[Items from a dataset]
┌──
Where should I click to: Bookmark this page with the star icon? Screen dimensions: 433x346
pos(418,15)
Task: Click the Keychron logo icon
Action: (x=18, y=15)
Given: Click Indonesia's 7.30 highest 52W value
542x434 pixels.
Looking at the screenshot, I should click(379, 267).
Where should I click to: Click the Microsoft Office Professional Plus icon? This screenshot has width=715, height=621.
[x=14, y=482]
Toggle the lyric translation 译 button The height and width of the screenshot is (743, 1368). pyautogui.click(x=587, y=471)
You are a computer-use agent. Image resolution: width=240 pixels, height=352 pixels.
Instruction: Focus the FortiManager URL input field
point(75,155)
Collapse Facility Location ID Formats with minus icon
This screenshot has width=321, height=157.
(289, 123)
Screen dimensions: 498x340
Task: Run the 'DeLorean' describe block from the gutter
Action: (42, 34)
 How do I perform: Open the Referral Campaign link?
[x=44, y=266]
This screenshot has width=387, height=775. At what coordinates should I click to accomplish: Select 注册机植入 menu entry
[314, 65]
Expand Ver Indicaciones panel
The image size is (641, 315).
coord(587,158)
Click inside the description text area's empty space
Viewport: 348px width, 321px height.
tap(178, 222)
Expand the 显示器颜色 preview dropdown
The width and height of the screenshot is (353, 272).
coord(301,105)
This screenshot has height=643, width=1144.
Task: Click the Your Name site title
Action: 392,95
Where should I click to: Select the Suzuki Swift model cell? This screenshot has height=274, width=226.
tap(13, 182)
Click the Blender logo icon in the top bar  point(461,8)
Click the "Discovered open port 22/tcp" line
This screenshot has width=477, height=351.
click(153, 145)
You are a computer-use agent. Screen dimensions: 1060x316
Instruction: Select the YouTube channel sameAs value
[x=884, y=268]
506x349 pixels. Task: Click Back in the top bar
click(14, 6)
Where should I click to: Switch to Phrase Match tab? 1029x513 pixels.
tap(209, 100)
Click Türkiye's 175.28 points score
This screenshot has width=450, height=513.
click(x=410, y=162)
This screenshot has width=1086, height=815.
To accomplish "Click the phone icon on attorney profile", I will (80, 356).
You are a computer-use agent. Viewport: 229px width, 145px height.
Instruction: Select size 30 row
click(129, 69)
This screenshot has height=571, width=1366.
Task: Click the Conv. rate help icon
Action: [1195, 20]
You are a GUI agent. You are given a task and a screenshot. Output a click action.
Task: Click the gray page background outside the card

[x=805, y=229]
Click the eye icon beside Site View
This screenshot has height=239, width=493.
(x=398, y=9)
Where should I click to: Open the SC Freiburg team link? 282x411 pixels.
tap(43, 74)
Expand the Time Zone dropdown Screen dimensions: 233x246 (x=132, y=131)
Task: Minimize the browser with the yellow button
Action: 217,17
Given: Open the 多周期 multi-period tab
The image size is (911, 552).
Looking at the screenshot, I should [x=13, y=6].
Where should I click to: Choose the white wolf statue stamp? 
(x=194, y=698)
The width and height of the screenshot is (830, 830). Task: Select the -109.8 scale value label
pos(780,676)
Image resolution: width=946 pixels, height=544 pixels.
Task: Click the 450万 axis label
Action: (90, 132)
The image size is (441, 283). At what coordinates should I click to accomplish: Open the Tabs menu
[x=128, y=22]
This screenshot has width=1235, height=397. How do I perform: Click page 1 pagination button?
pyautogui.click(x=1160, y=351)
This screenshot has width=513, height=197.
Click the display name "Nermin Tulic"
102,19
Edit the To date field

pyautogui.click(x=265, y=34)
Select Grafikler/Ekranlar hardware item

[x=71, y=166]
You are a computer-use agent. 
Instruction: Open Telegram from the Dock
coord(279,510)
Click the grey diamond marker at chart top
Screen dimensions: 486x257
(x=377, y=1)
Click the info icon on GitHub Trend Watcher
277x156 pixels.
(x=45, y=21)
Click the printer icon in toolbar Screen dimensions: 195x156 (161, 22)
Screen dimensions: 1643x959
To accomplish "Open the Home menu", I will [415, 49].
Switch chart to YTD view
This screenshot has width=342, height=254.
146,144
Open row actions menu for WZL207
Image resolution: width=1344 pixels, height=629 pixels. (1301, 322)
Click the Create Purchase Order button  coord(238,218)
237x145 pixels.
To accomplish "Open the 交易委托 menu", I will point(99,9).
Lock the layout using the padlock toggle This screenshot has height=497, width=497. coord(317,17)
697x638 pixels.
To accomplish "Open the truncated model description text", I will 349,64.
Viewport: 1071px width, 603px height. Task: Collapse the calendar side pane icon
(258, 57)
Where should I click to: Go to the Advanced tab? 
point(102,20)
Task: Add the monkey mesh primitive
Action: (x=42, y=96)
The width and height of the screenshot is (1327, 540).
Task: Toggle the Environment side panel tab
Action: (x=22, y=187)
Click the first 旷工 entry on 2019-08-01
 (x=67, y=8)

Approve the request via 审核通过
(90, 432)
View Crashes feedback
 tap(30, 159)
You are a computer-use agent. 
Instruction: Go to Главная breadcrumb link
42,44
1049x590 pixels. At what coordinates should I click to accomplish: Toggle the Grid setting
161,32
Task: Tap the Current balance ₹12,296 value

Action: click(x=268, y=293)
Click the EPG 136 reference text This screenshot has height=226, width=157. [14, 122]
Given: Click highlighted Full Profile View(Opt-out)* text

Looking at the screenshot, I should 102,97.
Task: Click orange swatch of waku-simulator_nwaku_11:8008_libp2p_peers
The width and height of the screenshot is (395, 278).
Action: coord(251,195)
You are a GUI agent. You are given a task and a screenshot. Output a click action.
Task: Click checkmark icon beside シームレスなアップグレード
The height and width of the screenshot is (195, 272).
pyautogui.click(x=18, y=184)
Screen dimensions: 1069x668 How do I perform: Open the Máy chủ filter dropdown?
└──
Description of the task:
Nothing added, nothing dropped: copy the data above.

Answer to the exercise:
Where should I click to: Bookmark this page with the star icon? Screen dimensions: 433x346
pos(418,15)
Task: Click the Keychron logo icon
Action: (x=18, y=15)
Given: Click Indonesia's 7.30 highest 52W value
542x434 pixels.
Looking at the screenshot, I should click(379, 267).
Where should I click to: Click the Microsoft Office Professional Plus icon? This screenshot has width=715, height=621.
[x=14, y=482]
Toggle the lyric translation 译 button The height and width of the screenshot is (743, 1368). pyautogui.click(x=587, y=471)
You are a computer-use agent. Image resolution: width=240 pixels, height=352 pixels.
Instruction: Focus the FortiManager URL input field
point(75,155)
Collapse Facility Location ID Formats with minus icon
This screenshot has width=321, height=157.
(289, 123)
Screen dimensions: 498x340
Task: Run the 'DeLorean' describe block from the gutter
Action: (42, 34)
 How do I perform: Open the Referral Campaign link?
[x=44, y=266]
This screenshot has width=387, height=775. At what coordinates should I click to accomplish: Select 注册机植入 menu entry
[314, 65]
Expand Ver Indicaciones panel
The image size is (641, 315).
coord(587,158)
Click inside the description text area's empty space
Viewport: 348px width, 321px height.
tap(178, 222)
Expand the 显示器颜色 preview dropdown
The width and height of the screenshot is (353, 272).
coord(301,105)
This screenshot has height=643, width=1144.
Task: Click the Your Name site title
Action: 392,95
Where should I click to: Select the Suzuki Swift model cell? This screenshot has height=274, width=226.
tap(13, 182)
Click the Blender logo icon in the top bar  point(461,8)
Click the "Discovered open port 22/tcp" line
This screenshot has width=477, height=351.
click(153, 145)
You are a computer-use agent. Screen dimensions: 1060x316
Instruction: Select the YouTube channel sameAs value
[x=884, y=268]
506x349 pixels. Task: Click Back in the top bar
click(14, 6)
Where should I click to: Switch to Phrase Match tab? 1029x513 pixels.
tap(209, 100)
Click Türkiye's 175.28 points score
This screenshot has width=450, height=513.
click(x=410, y=162)
This screenshot has width=1086, height=815.
To accomplish "Click the phone icon on attorney profile", I will (80, 356).
You are a computer-use agent. Viewport: 229px width, 145px height.
Instruction: Select size 30 row
click(129, 69)
This screenshot has height=571, width=1366.
Task: Click the Conv. rate help icon
Action: [1195, 20]
You are a GUI agent. You are given a task and a screenshot. Output a click action.
Task: Click the gray page background outside the card

[x=805, y=229]
Click the eye icon beside Site View
This screenshot has height=239, width=493.
(x=398, y=9)
Where should I click to: Open the SC Freiburg team link? 282x411 pixels.
tap(43, 74)
Expand the Time Zone dropdown Screen dimensions: 233x246 (x=132, y=131)
Task: Minimize the browser with the yellow button
Action: 217,17
Given: Open the 多周期 multi-period tab
The image size is (911, 552).
Looking at the screenshot, I should [x=13, y=6].
Where should I click to: Choose the white wolf statue stamp? 
(x=194, y=698)
The width and height of the screenshot is (830, 830). Task: Select the -109.8 scale value label
pos(780,676)
Image resolution: width=946 pixels, height=544 pixels.
Task: Click the 450万 axis label
Action: (90, 132)
The image size is (441, 283). At what coordinates should I click to accomplish: Open the Tabs menu
[x=128, y=22]
This screenshot has width=1235, height=397. How do I perform: Click page 1 pagination button?
pyautogui.click(x=1160, y=351)
This screenshot has width=513, height=197.
Click the display name "Nermin Tulic"
102,19
Edit the To date field

pyautogui.click(x=265, y=34)
Select Grafikler/Ekranlar hardware item

[x=71, y=166]
You are a computer-use agent. 
Instruction: Open Telegram from the Dock
coord(279,510)
Click the grey diamond marker at chart top
Screen dimensions: 486x257
(x=377, y=1)
Click the info icon on GitHub Trend Watcher
277x156 pixels.
(x=45, y=21)
Click the printer icon in toolbar Screen dimensions: 195x156 (161, 22)
Screen dimensions: 1643x959
To accomplish "Open the Home menu", I will [415, 49].
Switch chart to YTD view
This screenshot has width=342, height=254.
146,144
Open row actions menu for WZL207
Image resolution: width=1344 pixels, height=629 pixels. (1301, 322)
Click the Create Purchase Order button  coord(238,218)
237x145 pixels.
To accomplish "Open the 交易委托 menu", I will point(99,9).
Lock the layout using the padlock toggle This screenshot has height=497, width=497. coord(317,17)
697x638 pixels.
To accomplish "Open the truncated model description text", I will 349,64.
Viewport: 1071px width, 603px height. Task: Collapse the calendar side pane icon
(258, 57)
Where should I click to: Go to the Advanced tab? 
point(102,20)
Task: Add the monkey mesh primitive
Action: (x=42, y=96)
The width and height of the screenshot is (1327, 540).
Task: Toggle the Environment side panel tab
Action: (x=22, y=187)
Click the first 旷工 entry on 2019-08-01
 (x=67, y=8)

Approve the request via 审核通过
(90, 432)
View Crashes feedback
 tap(30, 159)
You are a computer-use agent. 
Instruction: Go to Главная breadcrumb link
42,44
1049x590 pixels. At what coordinates should I click to accomplish: Toggle the Grid setting
161,32
Task: Tap the Current balance ₹12,296 value

Action: click(x=268, y=293)
Click the EPG 136 reference text This screenshot has height=226, width=157. [14, 122]
Given: Click highlighted Full Profile View(Opt-out)* text

Looking at the screenshot, I should 102,97.
Task: Click orange swatch of waku-simulator_nwaku_11:8008_libp2p_peers
The width and height of the screenshot is (395, 278).
Action: coord(251,195)
You are a GUI agent. You are given a task and a screenshot. Output a click action.
Task: Click checkmark icon beside シームレスなアップグレード
The height and width of the screenshot is (195, 272).
pyautogui.click(x=18, y=184)
Screen dimensions: 1069x668 How do I perform: Open the Máy chủ filter dropdown?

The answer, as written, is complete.